Having said all that, from my own experience, the best opportunities are passed from one translator to another. Because it is very difficult for customers to judge how good a translator is, they often rely on the opinion of someone who can judge – another translator. So word of mouth is very important, getting to know other translators, networking.

You may still decide that you are going to begin by approaching translation companies, and that you need to send them something (and the reality is that translation companies usually expect a CV). But it is a good idea, in my opinion, not to lose sight of what you are trying to do, which is to sell your services, not “apply for a job”.

Another interesting answer to a very similar question:

First, if possible, I advise people not to become freelance translators if they only have an academic background (school > university > freelance translator). It is better to have worked first, whether as a translator or in some other job/profession. As I mentioned in a previous post, being a freelance translator means running a business, and some life experience is good, possibly essential for this.

Second, as I think I have also already mentioned, networking with other translators is very important. How you do this is up to you, but joining a professional association is one way.




“I’m also interested in how should translation services be charged? (…) but how can we make sure that we are being fairly paid and not selling our work at a loss?”

Firstly, you must start thinking like a businessperson, and do some calculations.

This is not necessarily easy. You can estimate that a job will take you four hours, but not realize that it is going to take you six hours until you are half-way through it, when you have already committed yourself to a price.

But with experience, you will become better and better at estimating an appropriate rate for your work, and you will gather more and more information on what rate a customer is likely to accept.


As for me, I have a degree in Philosophy and I am currently on a PhD program. I have some experience translating articles, papers, and projects for my department at Uni. At the moment I am working on the translation of a correspondence between two german (jew) philosophers (L. Strauss and J. Klein). As you can imagine, being philosophy my field of study – a rare specialisation in specialized translation – I find it very hard to come along resources for this kind of half-literary half-specialized translation.

I was already told at an interview that literary translation “is for rich people” – because it pays so bad. I’m sure the same applies for “philosophical” translation. And I am aware that the stuff we discuss here most of the time does not apply to this kind of translation. But I wonder – in how far? Have you ever translated anything of the sort? Do you know of any people who do, and if so, do you know what online resources they use?

I don’t remember translating anything that could be described as “literature”, though in 23 years of translating, as you can imagine, I have translated some strange things. I have translated speeches held by famous politicians (but not often). I even translated a love letter once. I have translated whole books, but only on technical or scientific topics.

Source data:

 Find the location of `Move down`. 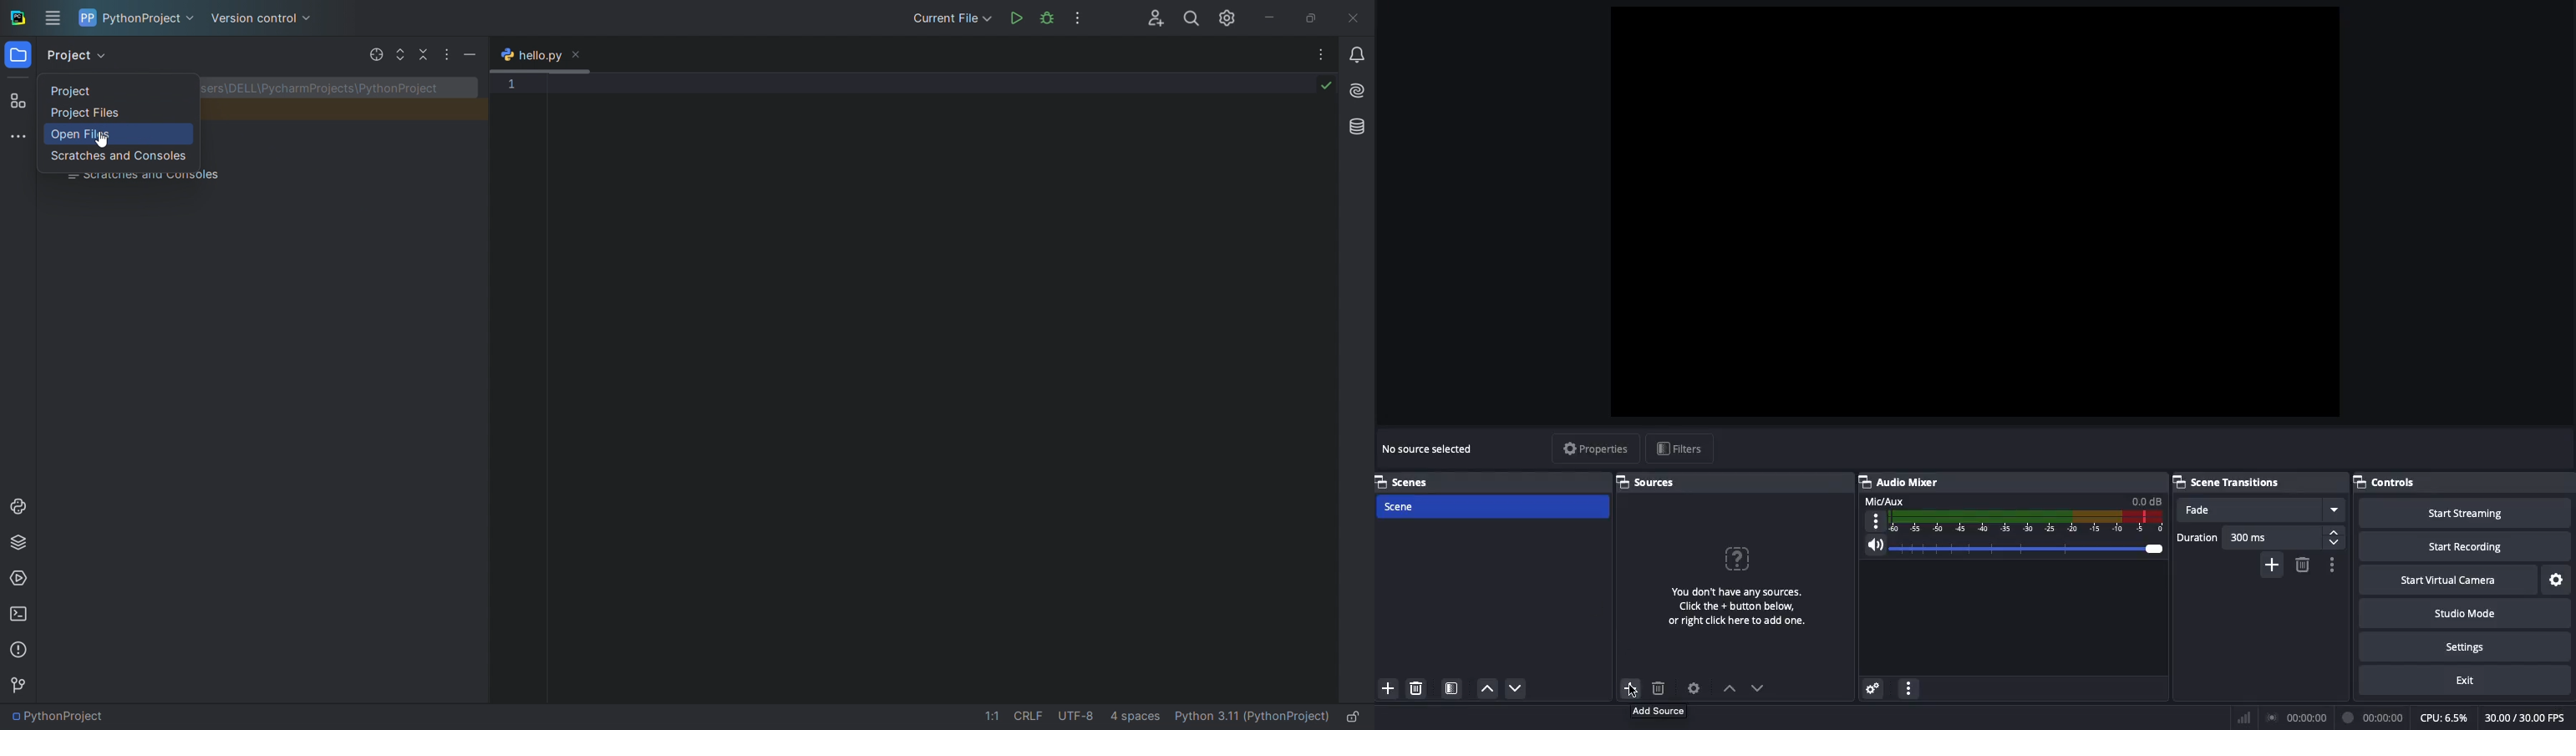

Move down is located at coordinates (1758, 688).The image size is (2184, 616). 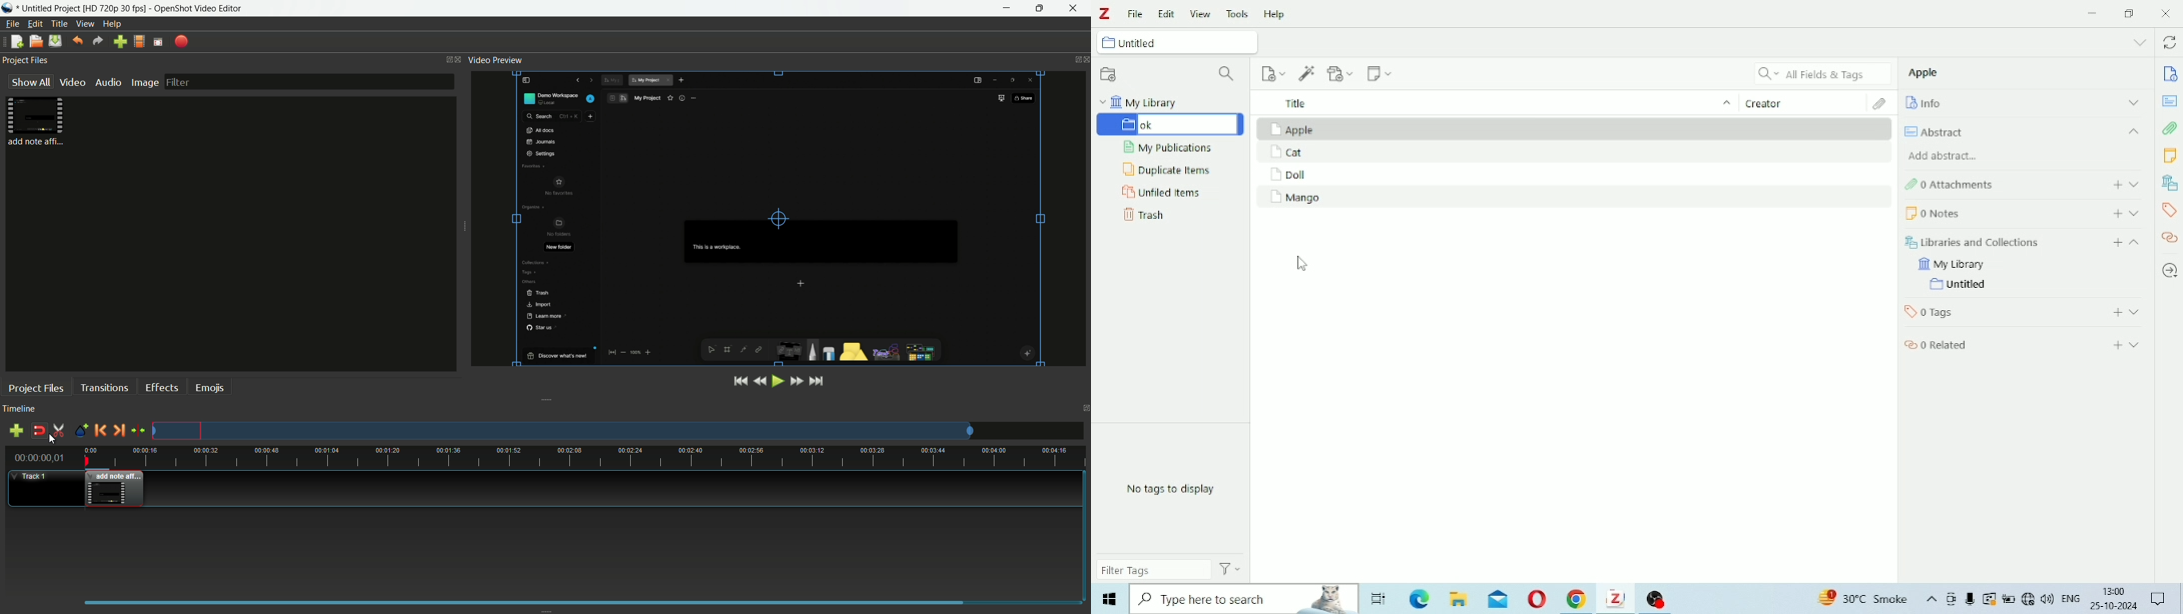 I want to click on All Fields & Tags, so click(x=1821, y=73).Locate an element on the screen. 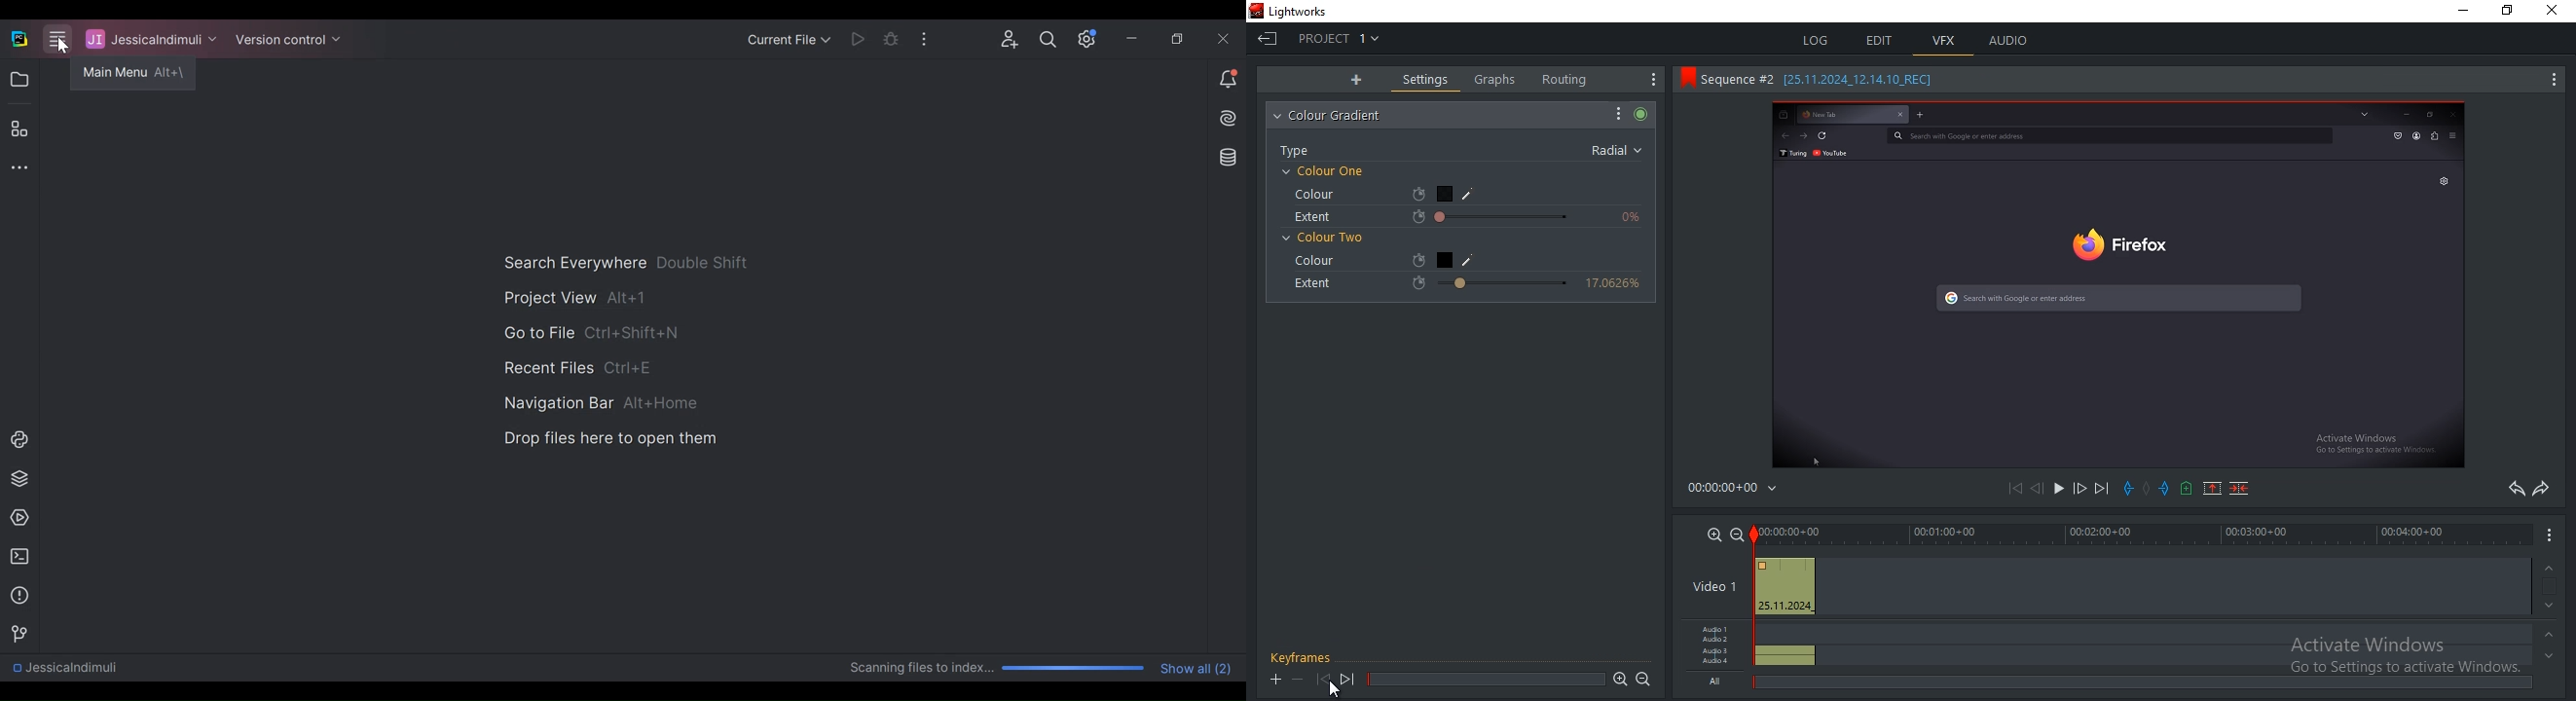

Written exercise 1:
In the text on freelance translation, rewrite the paragraph beginning "First, if possible, I advise people" as a shorter list that keeps its main facts.
Written exercise 2:
Update the freelance translation text starting at "Second, as I" and ending at "is one way.", replacing "professional association" with "trade association".

Reply 1:
- Avoid becoming a freelance translator with only an academic background (school > university > freelance translator).
- It is better to work first, either as a translator or in another job or profession.
- Freelance translating means running a business, so some life experience helps and may be essential.

Reply 2:
Second, as I think I have also already mentioned, networking with other translators is very important. How you do this is up to you, but joining a trade association is one way.